Chapitre 3 : Tutankoopa

Un énorme sarcophage doré brillait devant les yeux ébahis de Mario, Koopek, Goomélie et une quarantaine d’autres archéologues. Sur le cercueil antique était écrit :

« Tutankoopa renaîtra et régnera de nouveau… »

Un frisson parcouru le dos de Mario. Il avait déjà vu cette tombe, cette inscription, cette poussière…

- Ouvrez-moi cette boîte, ordonna Goomélie à deux Toads qui regardaient sans bouger.

- Non ! S’opposa l’ancien plombier. Il y a plus de dix ans, j’ai ouvert ce sarcophage et le mal qui y reposait en est sortit. C’est un démon qu’il y a là dedans !

- C’est ça, c’est ça…, se moqua la Goomba. Et il contrôle les Chomps aussi que tu vas me dire ?

- Comment tu le sais ?

- Assez rigolé, ouvrez-moi le cercueil.

Mario attrapa Koopek par le poignet et l’emmena dans la tente qu’ils avaient quittée précédemment. Les deux détectives allèrent s’installer derrière le comptoir où le Bob-Omb roupillait toujours, depuis qu’il avait reçu le coup de Mario. Soudain, ils entendirent un bruit provenant du chantier.

- Est-ce que ce que tu as dit était vrai ? Sollicita Koopek à l’adresse de son partenaire.

- Oui, malheureusement. Ça va bientôt faire quinze ans que j’ai vécu cette histoire. J’étais avec d’autres coéquipiers, Goombario, Kooper, Bombette et j’en passe.

Un autre bruit se fit entendre, beaucoup plus sonore cette fois. Puis, des hurlements. Mario sortit de sa cachette et alla voir. Un réel chao régnait. Un énorme Koopa était sortit du sarcophage. Il portait un chapeau ridicule jaune avec deux languettes bleues et violettes.
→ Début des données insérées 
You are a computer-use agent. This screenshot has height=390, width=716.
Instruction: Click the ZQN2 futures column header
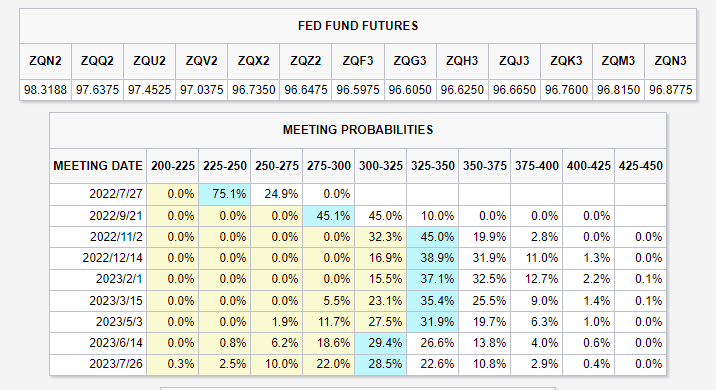(x=45, y=61)
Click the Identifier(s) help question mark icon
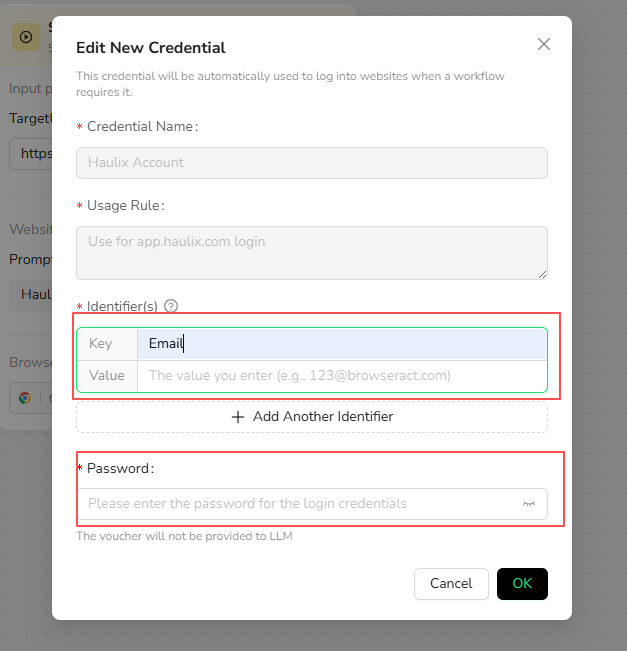Screen dimensions: 627x651 171,306
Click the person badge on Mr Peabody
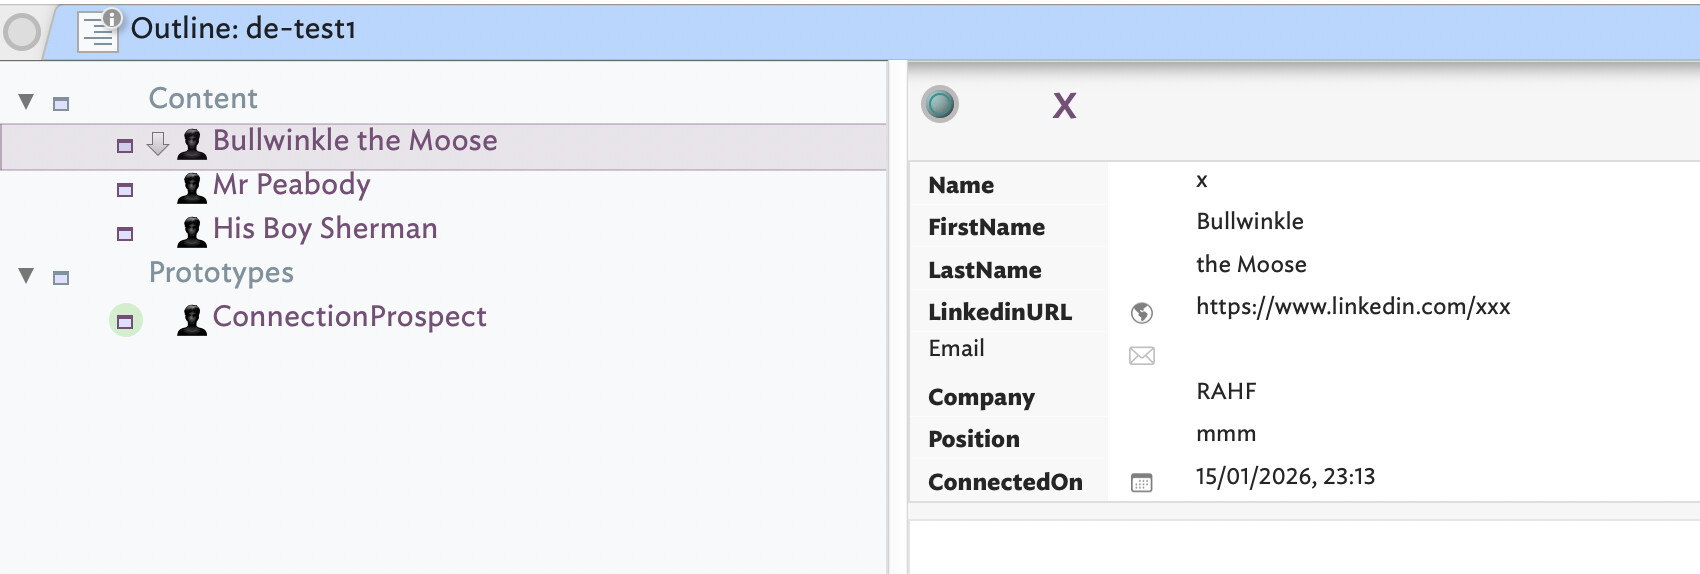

Un Chomp était sculpté sur son front. Le monstre tenait une énorme chaîne rouillée plantée dans le sol. Après une légère secousse et quelques craquements, le sable s’écarta pour laisser entrevoir un immense Chomp gris et poussiéreux. La bête n’avait plus que la peau sur les os et ses dents étaient jaunes et cariées. C’était loin d’être fini ! Une quantité impressionnante de Pokeys sortit du sol. Les grands cactus jaunes commencèrent à ramper vers les ouvriers qui courraient dans tous les sens. Puis, Koopek entendit des claquements sinistres derrière lui. En reculant vers Mario, il lui souffla :

- Ce ne sont pas des squelettes de Koopas… Enfin, si, mais… En fait, ce sont des Ossecs…

Le policier se retourna et vit les momies se déplacer lugubrement vers eux. Doucement, Mario sortit son pistolet et s’apprêta à le charger, puis :

- Je n’ai vraiment pas de bol aujourd’hui… J’ai oublié mon chargeur…

Par chance, Koopek aperçu un pot de fleur sur le comptoir. Ce n’était pas un pétunia, ni une jonquille, encore moins une rose. C’était une fleur de feu. La tortue l’attrapa et la donna rapidement à son partenaire qui l’avala d’une bouchée. Ensuite, ce fut un jeu d’enfant. Alors que les Ossecs s’arrachaient des côtes pour les balancer aux deux congénères, Mario lançait des boules de feu et les enflammait un par un. Par contre, à l’extérieur, c’était un vrai carnage. Le Chomp avait dévoré dix-huit archéologues et six autres s’étaient embrochés sur des Pokeys. Après avoir détruit les squelettes, Mario et Koopek coururent hors du chantier, accompagnés d’ouvriers ayant survécu. Parmi eux il y avait le professeur K. Tastroff, Goomélie et même le Bob-Omb du comptoir.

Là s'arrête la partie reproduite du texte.